Write out again, exactly, the lines below starting at the one with "EP (132, 2361)" and ending at the one with "Florida (32, 2373)".

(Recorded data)
————
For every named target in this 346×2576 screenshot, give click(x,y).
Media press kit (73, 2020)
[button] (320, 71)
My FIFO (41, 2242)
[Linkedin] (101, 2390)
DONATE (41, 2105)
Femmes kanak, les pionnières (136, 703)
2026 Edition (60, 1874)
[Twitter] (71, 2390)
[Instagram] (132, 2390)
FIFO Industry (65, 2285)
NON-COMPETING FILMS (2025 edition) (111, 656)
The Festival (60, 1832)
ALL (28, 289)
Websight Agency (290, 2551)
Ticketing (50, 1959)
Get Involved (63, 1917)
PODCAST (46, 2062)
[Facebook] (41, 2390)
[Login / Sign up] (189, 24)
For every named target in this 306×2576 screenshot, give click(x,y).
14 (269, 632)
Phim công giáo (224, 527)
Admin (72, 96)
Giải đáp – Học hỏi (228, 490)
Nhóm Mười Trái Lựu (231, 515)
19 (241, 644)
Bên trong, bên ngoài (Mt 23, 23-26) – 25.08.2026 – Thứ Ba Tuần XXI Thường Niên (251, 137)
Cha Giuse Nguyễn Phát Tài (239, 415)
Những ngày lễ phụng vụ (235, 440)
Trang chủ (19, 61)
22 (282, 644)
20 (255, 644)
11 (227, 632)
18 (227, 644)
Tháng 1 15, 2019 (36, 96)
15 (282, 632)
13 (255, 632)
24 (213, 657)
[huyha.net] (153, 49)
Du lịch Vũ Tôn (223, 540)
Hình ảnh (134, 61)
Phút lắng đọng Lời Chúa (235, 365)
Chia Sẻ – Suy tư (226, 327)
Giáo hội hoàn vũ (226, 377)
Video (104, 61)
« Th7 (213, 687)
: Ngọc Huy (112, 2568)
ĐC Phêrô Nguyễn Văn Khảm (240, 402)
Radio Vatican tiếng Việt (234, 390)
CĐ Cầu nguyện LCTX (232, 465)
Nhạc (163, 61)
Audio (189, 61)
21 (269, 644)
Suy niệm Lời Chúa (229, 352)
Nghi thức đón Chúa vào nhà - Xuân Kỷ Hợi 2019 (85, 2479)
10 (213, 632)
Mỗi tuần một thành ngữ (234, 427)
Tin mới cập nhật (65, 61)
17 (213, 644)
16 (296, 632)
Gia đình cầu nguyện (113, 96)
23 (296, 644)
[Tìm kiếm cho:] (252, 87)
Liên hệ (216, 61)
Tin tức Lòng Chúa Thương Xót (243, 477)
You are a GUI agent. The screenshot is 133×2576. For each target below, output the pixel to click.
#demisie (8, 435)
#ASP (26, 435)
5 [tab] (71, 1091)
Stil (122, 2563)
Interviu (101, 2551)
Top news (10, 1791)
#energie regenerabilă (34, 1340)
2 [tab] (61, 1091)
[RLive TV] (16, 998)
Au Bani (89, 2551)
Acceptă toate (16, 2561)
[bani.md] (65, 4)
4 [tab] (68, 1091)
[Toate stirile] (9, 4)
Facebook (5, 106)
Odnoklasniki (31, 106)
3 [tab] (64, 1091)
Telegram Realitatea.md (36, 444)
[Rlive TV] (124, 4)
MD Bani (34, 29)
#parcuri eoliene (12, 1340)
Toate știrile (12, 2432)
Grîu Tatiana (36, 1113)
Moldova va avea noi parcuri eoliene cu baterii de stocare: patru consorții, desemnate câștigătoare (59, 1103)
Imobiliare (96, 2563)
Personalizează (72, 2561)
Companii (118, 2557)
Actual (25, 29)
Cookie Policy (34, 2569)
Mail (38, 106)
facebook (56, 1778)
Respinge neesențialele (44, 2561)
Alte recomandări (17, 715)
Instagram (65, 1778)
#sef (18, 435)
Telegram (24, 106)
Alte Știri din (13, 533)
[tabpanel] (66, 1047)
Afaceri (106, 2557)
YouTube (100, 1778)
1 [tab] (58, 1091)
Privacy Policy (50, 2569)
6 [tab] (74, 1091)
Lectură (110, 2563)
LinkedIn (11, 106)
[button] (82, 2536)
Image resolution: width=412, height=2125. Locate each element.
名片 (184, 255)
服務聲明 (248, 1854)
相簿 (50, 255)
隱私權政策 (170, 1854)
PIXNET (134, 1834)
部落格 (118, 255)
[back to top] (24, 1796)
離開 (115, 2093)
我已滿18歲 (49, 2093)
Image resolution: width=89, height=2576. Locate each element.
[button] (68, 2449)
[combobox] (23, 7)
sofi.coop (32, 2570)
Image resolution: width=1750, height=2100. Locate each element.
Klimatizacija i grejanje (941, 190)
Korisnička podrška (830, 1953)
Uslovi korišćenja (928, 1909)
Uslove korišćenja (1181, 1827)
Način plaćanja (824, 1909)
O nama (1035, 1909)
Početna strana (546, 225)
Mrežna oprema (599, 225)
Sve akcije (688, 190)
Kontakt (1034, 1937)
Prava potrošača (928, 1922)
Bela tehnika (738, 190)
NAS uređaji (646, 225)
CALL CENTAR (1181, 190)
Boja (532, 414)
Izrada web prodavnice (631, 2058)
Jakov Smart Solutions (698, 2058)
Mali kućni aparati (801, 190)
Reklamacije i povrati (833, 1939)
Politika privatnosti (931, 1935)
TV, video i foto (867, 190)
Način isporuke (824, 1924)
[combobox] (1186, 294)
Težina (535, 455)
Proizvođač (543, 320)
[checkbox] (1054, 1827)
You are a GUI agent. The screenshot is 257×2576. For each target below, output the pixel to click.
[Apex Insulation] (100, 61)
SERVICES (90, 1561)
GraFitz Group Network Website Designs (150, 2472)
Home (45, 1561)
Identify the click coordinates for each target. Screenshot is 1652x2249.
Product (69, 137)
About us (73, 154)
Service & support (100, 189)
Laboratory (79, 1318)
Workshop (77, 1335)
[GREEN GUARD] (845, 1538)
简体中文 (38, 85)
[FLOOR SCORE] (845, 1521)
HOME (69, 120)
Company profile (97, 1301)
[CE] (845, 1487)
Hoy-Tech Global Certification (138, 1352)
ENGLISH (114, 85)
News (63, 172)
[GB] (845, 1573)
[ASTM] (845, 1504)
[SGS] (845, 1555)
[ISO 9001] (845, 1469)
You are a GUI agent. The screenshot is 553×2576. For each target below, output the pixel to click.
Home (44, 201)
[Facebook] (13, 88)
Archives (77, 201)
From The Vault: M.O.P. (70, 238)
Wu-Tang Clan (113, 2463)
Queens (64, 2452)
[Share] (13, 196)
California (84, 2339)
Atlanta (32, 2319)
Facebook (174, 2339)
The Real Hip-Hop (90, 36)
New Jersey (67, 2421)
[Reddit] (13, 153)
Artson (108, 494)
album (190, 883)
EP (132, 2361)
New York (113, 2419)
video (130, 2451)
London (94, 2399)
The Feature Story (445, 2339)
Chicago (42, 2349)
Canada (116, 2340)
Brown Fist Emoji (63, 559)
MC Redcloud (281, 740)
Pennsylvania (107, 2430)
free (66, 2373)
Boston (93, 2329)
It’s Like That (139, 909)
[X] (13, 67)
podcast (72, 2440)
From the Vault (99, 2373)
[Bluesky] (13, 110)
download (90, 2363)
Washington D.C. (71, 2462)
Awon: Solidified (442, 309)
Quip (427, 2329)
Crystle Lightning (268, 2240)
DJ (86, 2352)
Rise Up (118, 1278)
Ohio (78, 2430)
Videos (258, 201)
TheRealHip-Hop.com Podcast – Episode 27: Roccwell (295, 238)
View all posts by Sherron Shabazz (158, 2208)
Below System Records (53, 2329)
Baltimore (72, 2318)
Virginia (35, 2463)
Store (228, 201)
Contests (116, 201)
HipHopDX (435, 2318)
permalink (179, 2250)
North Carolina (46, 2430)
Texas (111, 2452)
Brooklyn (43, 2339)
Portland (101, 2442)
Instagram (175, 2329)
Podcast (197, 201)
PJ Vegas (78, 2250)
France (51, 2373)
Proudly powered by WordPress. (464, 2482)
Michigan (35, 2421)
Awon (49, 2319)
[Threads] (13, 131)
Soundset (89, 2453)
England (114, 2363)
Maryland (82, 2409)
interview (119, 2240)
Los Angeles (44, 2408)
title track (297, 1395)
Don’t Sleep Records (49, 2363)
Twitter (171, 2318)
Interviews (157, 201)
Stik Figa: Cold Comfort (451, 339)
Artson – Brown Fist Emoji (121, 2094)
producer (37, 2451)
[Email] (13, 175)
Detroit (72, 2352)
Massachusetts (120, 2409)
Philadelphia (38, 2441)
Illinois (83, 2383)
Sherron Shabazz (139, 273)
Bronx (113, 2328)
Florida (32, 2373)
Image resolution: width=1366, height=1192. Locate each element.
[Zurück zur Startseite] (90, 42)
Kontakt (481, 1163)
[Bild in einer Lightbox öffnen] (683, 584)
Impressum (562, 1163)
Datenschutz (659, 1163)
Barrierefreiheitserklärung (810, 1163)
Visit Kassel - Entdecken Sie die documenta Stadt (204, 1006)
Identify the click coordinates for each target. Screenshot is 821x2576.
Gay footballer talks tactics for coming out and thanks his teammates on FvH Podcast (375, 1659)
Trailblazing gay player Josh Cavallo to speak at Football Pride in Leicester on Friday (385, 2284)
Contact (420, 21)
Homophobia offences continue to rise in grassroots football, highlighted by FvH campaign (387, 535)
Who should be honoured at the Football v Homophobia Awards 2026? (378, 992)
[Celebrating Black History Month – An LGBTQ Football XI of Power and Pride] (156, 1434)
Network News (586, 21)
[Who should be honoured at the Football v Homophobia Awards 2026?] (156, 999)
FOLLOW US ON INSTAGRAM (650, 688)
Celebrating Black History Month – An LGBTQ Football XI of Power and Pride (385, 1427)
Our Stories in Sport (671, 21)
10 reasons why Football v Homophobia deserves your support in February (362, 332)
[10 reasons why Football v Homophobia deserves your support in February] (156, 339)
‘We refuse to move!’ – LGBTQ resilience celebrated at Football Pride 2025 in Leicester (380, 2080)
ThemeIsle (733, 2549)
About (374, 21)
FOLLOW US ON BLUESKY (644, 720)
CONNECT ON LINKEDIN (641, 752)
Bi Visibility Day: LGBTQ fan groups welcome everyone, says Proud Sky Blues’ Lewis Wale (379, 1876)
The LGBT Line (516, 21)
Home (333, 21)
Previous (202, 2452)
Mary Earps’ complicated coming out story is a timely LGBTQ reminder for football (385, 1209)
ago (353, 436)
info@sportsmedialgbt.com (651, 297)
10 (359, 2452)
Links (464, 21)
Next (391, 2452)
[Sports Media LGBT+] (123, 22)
————
* [Solution]:
EP (132, 2361)
New York (113, 2419)
video (130, 2451)
London (94, 2399)
The Feature Story (445, 2339)
Chicago (42, 2349)
Canada (116, 2340)
Brown Fist Emoji (63, 559)
MC Redcloud (281, 740)
Pennsylvania (107, 2430)
free (66, 2373)
Boston (93, 2329)
It’s Like That (139, 909)
[X] (13, 67)
podcast (72, 2440)
From the Vault (99, 2373)
[Bluesky] (13, 110)
download (90, 2363)
Washington D.C. (71, 2462)
Awon: Solidified (442, 309)
Quip (427, 2329)
Crystle Lightning (268, 2240)
DJ (86, 2352)
Rise Up (118, 1278)
Ohio (78, 2430)
Videos (258, 201)
TheRealHip-Hop.com Podcast – Episode 27: Roccwell (295, 238)
View all posts by Sherron Shabazz (158, 2208)
Below System Records (53, 2329)
Baltimore (72, 2318)
Virginia (35, 2463)
Store (228, 201)
Contests (116, 201)
HipHopDX (435, 2318)
permalink (179, 2250)
North Carolina (46, 2430)
Texas (111, 2452)
Brooklyn (43, 2339)
Portland (101, 2442)
Instagram (175, 2329)
Podcast (197, 201)
PJ Vegas (78, 2250)
France (51, 2373)
Proudly powered by WordPress. (464, 2482)
Michigan (35, 2421)
Awon (49, 2319)
[Threads] (13, 131)
Soundset (89, 2453)
England (114, 2363)
Maryland (82, 2409)
interview (119, 2240)
Los Angeles (44, 2408)
title track (297, 1395)
Don’t Sleep Records (49, 2363)
Twitter (171, 2318)
Interviews (157, 201)
Stik Figa: Cold Comfort (451, 339)
Artson – Brown Fist Emoji (121, 2094)
producer (37, 2451)
[Email] (13, 175)
Detroit (72, 2352)
Massachusetts (120, 2409)
Philadelphia (38, 2441)
Illinois (83, 2383)
Sherron Shabazz (139, 273)
Bronx (113, 2328)
Florida (32, 2373)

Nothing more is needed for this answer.